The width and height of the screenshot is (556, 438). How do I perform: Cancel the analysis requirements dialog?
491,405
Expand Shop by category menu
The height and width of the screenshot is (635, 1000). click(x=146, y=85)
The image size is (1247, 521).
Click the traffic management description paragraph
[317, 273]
──────────────────────────────
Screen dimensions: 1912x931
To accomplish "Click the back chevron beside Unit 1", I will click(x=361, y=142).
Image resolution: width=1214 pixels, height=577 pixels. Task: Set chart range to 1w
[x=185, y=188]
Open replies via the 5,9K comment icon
──────────────────────────────
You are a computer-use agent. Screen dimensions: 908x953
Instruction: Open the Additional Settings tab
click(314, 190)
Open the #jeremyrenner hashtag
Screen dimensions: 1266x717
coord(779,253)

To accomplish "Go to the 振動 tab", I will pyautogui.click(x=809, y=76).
──────────────────────────────
→ **Prompt**:
Copy out every line of the listing that includes the string "accomplish".

→ **Solution for this task**:
To accomplish "Click the back chevron beside Unit 1", I will click(x=361, y=142).
To accomplish "Go to the 振動 tab", I will pyautogui.click(x=809, y=76).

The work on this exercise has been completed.